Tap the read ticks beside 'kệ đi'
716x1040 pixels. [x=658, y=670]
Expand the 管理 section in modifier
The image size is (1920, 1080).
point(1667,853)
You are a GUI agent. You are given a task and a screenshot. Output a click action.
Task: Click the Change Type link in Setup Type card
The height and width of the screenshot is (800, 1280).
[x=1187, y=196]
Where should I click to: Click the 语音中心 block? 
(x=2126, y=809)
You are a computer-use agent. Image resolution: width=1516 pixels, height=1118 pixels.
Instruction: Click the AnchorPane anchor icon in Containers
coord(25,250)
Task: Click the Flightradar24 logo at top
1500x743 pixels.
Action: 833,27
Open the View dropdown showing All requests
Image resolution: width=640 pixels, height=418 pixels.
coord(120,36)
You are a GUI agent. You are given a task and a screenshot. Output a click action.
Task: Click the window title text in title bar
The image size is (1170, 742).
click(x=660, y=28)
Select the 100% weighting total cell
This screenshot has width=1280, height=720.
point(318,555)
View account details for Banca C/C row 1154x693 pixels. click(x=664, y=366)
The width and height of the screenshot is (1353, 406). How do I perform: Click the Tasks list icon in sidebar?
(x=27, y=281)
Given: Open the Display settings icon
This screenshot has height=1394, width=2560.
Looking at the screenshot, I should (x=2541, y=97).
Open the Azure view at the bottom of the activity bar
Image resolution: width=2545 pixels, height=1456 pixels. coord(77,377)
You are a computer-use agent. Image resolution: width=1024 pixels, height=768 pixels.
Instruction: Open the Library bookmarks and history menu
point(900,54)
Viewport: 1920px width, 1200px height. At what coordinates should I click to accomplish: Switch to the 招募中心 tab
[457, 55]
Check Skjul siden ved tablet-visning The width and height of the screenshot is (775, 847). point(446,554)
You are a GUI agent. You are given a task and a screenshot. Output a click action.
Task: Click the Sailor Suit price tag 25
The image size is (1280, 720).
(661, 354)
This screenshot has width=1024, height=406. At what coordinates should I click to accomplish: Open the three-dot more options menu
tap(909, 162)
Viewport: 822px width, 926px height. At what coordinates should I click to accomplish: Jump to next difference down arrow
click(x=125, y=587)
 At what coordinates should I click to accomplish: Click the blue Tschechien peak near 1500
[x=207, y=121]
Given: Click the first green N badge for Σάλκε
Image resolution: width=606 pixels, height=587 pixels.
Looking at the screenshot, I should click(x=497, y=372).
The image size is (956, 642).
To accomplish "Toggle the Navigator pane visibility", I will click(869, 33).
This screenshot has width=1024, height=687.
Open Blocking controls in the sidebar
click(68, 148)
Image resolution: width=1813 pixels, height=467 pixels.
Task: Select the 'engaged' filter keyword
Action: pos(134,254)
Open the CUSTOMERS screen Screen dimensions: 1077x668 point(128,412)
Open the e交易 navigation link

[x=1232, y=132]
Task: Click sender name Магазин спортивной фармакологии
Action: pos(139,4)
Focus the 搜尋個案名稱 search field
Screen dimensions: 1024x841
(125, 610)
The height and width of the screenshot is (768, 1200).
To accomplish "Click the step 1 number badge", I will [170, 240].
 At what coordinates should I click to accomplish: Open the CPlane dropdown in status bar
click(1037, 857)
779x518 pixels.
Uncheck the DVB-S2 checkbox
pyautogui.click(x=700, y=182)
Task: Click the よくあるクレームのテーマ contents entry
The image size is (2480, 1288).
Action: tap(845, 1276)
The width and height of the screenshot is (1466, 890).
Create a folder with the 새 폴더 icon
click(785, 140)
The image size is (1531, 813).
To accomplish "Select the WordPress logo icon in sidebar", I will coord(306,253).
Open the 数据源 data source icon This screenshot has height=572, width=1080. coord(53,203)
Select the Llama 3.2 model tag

Task instructions:
Convert the lines above into a JSON list of strings, one string per line, leaving out any blank lines.

Written reply:
[
  "Tap the read ticks beside 'kệ đi'",
  "716x1040 pixels. [x=658, y=670]",
  "Expand the 管理 section in modifier",
  "The image size is (1920, 1080).",
  "point(1667,853)",
  "You are a GUI agent. You are given a task and a screenshot. Output a click action.",
  "Task: Click the Change Type link in Setup Type card",
  "The height and width of the screenshot is (800, 1280).",
  "[x=1187, y=196]",
  "Where should I click to: Click the 语音中心 block? ",
  "(x=2126, y=809)",
  "You are a computer-use agent. Image resolution: width=1516 pixels, height=1118 pixels.",
  "Instruction: Click the AnchorPane anchor icon in Containers",
  "coord(25,250)",
  "Task: Click the Flightradar24 logo at top",
  "1500x743 pixels.",
  "Action: 833,27",
  "Open the View dropdown showing All requests",
  "Image resolution: width=640 pixels, height=418 pixels.",
  "coord(120,36)",
  "You are a GUI agent. You are given a task and a screenshot. Output a click action.",
  "Task: Click the window title text in title bar",
  "The image size is (1170, 742).",
  "click(x=660, y=28)",
  "Select the 100% weighting total cell",
  "This screenshot has width=1280, height=720.",
  "point(318,555)",
  "View account details for Banca C/C row 1154x693 pixels. click(x=664, y=366)",
  "The width and height of the screenshot is (1353, 406). How do I perform: Click the Tasks list icon in sidebar?",
  "(x=27, y=281)",
  "Given: Open the Display settings icon",
  "This screenshot has height=1394, width=2560.",
  "Looking at the screenshot, I should (x=2541, y=97).",
  "Open the Azure view at the bottom of the activity bar",
  "Image resolution: width=2545 pixels, height=1456 pixels. coord(77,377)",
  "You are a computer-use agent. Image resolution: width=1024 pixels, height=768 pixels.",
  "Instruction: Open the Library bookmarks and history menu",
  "point(900,54)",
  "Viewport: 1920px width, 1200px height. At what coordinates should I click to accomplish: Switch to the 招募中心 tab",
  "[457, 55]",
  "Check Skjul siden ved tablet-visning The width and height of the screenshot is (775, 847). point(446,554)",
  "You are a GUI agent. You are given a task and a screenshot. Output a click action.",
  "Task: Click the Sailor Suit price tag 25",
  "The image size is (1280, 720).",
  "(661, 354)",
  "This screenshot has width=1024, height=406. At what coordinates should I click to accomplish: Open the three-dot more options menu",
  "tap(909, 162)",
  "Viewport: 822px width, 926px height. At what coordinates should I click to accomplish: Jump to next difference down arrow",
  "click(x=125, y=587)",
  " At what coordinates should I click to accomplish: Click the blue Tschechien peak near 1500",
  "[x=207, y=121]",
  "Given: Click the first green N badge for Σάλκε",
  "Image resolution: width=606 pixels, height=587 pixels.",
  "Looking at the screenshot, I should click(x=497, y=372).",
  "The image size is (956, 642).",
  "To accomplish \"Toggle the Navigator pane visibility\", I will click(869, 33).",
  "This screenshot has width=1024, height=687.",
  "Open Blocking controls in the sidebar",
  "click(68, 148)",
  "Image resolution: width=1813 pixels, height=467 pixels.",
  "Task: Select the 'engaged' filter keyword",
  "Action: pos(134,254)",
  "Open the CUSTOMERS screen Screen dimensions: 1077x668 point(128,412)",
  "Open the e交易 navigation link",
  "[x=1232, y=132]",
  "Task: Click sender name Магазин спортивной фармакологии",
  "Action: pos(139,4)",
  "Focus the 搜尋個案名稱 search field",
  "Screen dimensions: 1024x841",
  "(125, 610)",
  "The height and width of the screenshot is (768, 1200).",
  "To accomplish \"Click the step 1 number badge\", I will [170, 240].",
  " At what coordinates should I click to accomplish: Open the CPlane dropdown in status bar",
  "click(1037, 857)",
  "779x518 pixels.",
  "Uncheck the DVB-S2 checkbox",
  "pyautogui.click(x=700, y=182)",
  "Task: Click the よくあるクレームのテーマ contents entry",
  "The image size is (2480, 1288).",
  "Action: tap(845, 1276)",
  "The width and height of the screenshot is (1466, 890).",
  "Create a folder with the 새 폴더 icon",
  "click(785, 140)",
  "The image size is (1531, 813).",
  "To accomplish \"Select the WordPress logo icon in sidebar\", I will coord(306,253).",
  "Open the 数据源 data source icon This screenshot has height=572, width=1080. coord(53,203)",
  "Select the Llama 3.2 model tag"
]